▶ [About this exercise] Task for the records below: copy exactly, and only, the line containing "This screenshot has height=234, width=415." and every line after it to the end, with pictures left out.

== Segment start ==

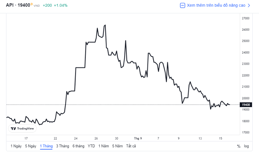This screenshot has height=154, width=259.
Task: Open 'Xem thêm trên biểu đồ nâng cao' link
Action: (x=216, y=6)

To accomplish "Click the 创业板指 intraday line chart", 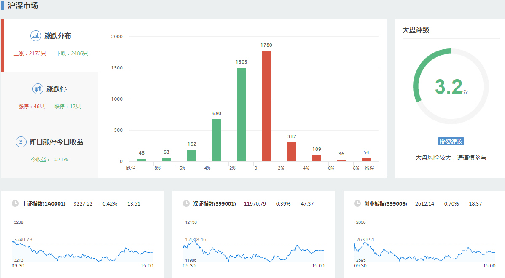I will click(x=425, y=251).
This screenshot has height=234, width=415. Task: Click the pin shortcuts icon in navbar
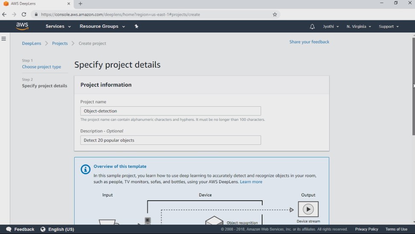[136, 26]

== Segment end ==

▶ [Exercise result]
This screenshot has height=234, width=415. Task: Click the pin shortcuts icon in navbar
[136, 26]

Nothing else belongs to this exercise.